Despite having 6 jobs in 2015, I did shockingly well in the getting holidays off from work department. Sure, I worked on New Year’s day, MLK Day, President’s Day and Easter. But I was teaching skiing, and have been for half my life (14 years) so I’m used to that. I worked on the 4th of July but I was rock climbing on Jockey Cap with summer camp, so I’m not sure how much that qualifies as “work,” except I was getting paid. Like I said, I did well- I had Thanksgiving, Christmas 2015 off and most recently in 2016, New Year’s Day.
We spent New Year’s eve (after I left work) in Burlington. Our first stop was to pick up a pizza at Leonardo’s, where they were running 15 minutes behind schedule and all the employees looked absolutely frantic. When the guy at the counter told me it’d be delayed, I told him no worries, it sure looked busy. I didn’t tell him this, but when our ski school check-in line gets long on a holiday, I know exactly how he feels.

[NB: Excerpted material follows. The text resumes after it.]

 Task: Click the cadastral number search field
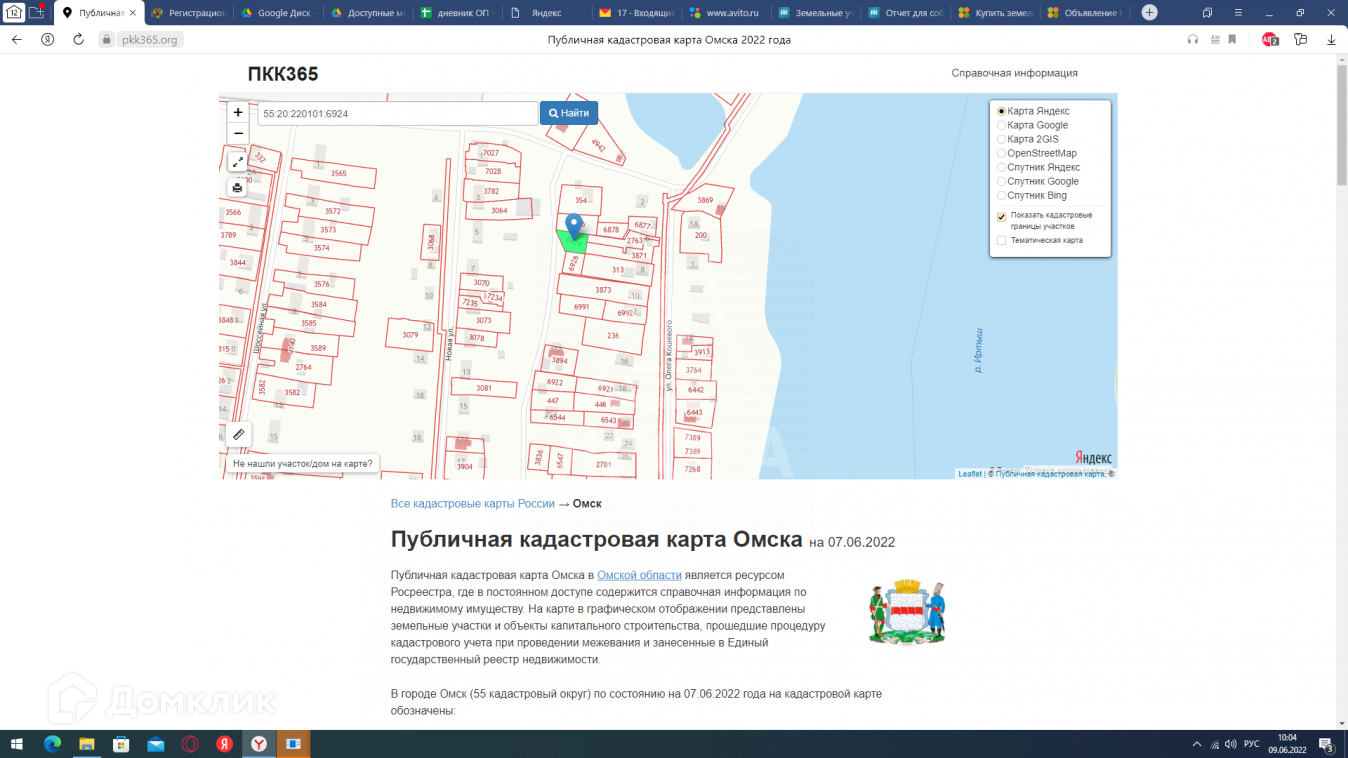pos(397,114)
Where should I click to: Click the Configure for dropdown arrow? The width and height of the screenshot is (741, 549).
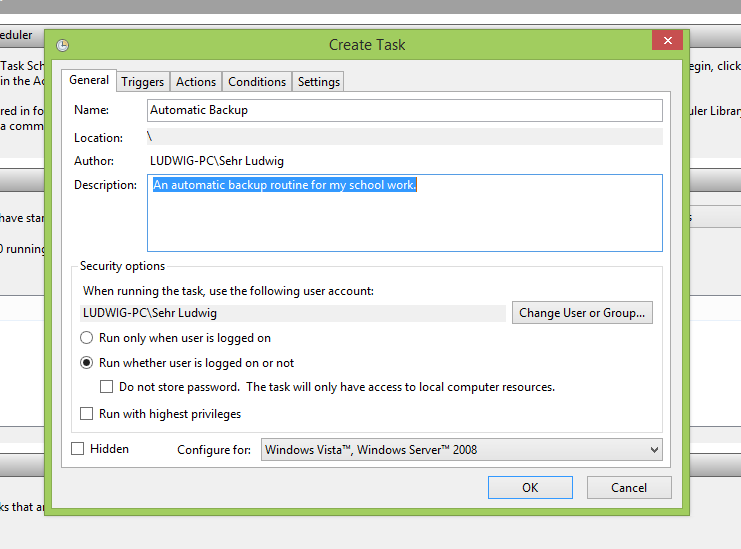(653, 450)
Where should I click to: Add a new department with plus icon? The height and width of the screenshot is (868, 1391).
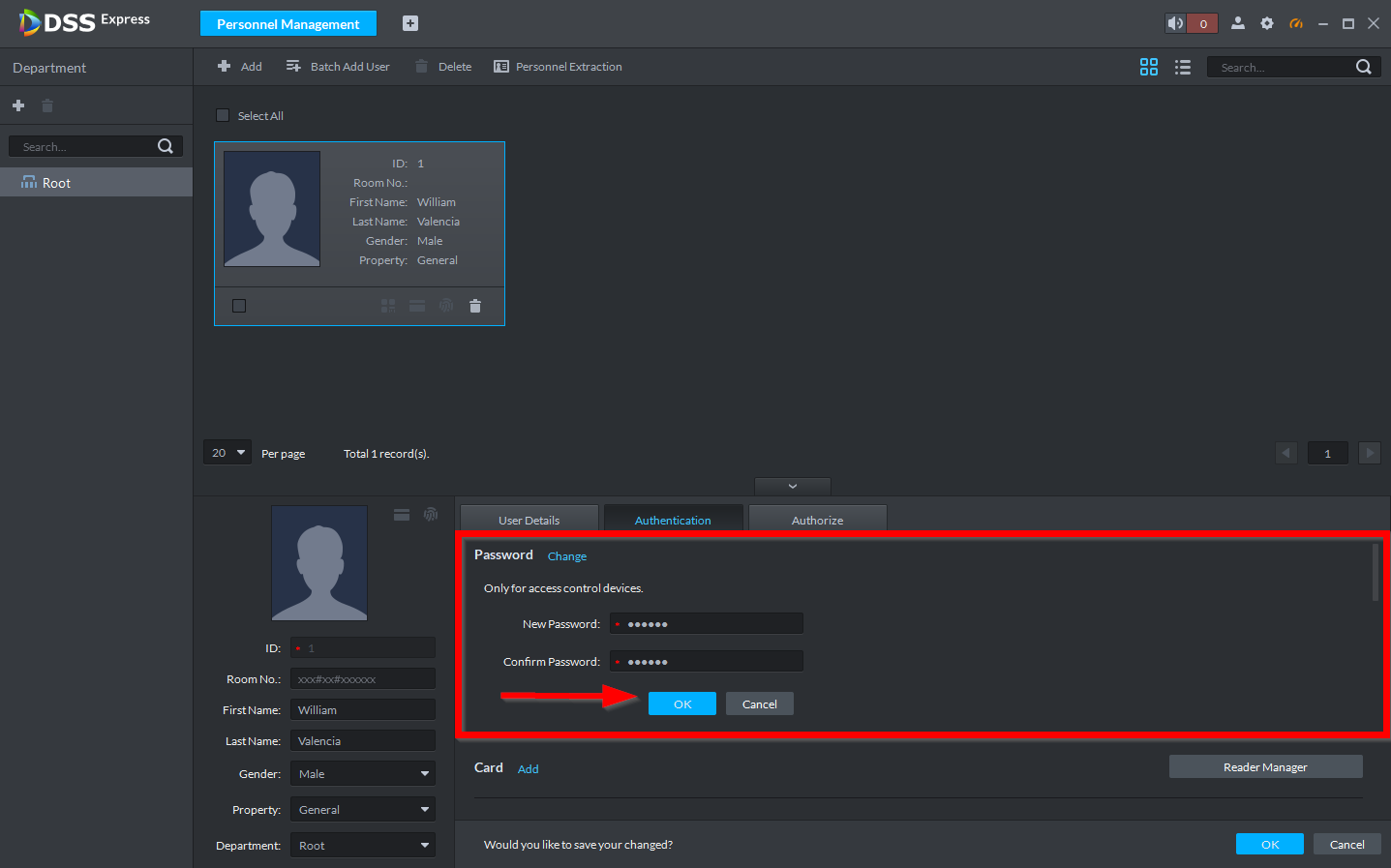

He responded to my comment that it looked busy by telling me he’d worked with kids all day and he was working a double. I wanted to give him a hug and say, I know, I worked with kids all day, too. I’ve worked doubles, I’ve worked holidays. I know.
I didn’t say a thing though, because I was not working a double on a holiday. I had worked all day with kids and now I got to sit down and eat pizza, while he worked all day and is still working.
Sitting, waiting for my pizza and watching the workers’ franticness (the kitchen is very open and the delivery drivers were coming and going) felt strange.
Over the past week between Christmas and New Years, I was the one working frantically while many others had time off. And working frantically because others had time off.
I felt strong empathy towards these guys and also a little bit guilty. I wasn’t working. And I know how much it sucks to be working when many of your family and friends aren’t.
When I saw the housekeepers in the hall of our hotel the next morning, I similarly wanted to give them a hug. I was sure following such a festive night they’d have some gross rooms to clean. Meanwhile, I was enjoying my day.
While I decided against giving hugs in both instances, I figured I’d at least leave a good tip. (Though my husband talked me down from a 20% tip in the hotel; I apparently only am knowledgeable of tipping etiquette in restaurants).
To everyone who worked on a holiday to my benefit: Thank You. Someday I hope I can return the favor.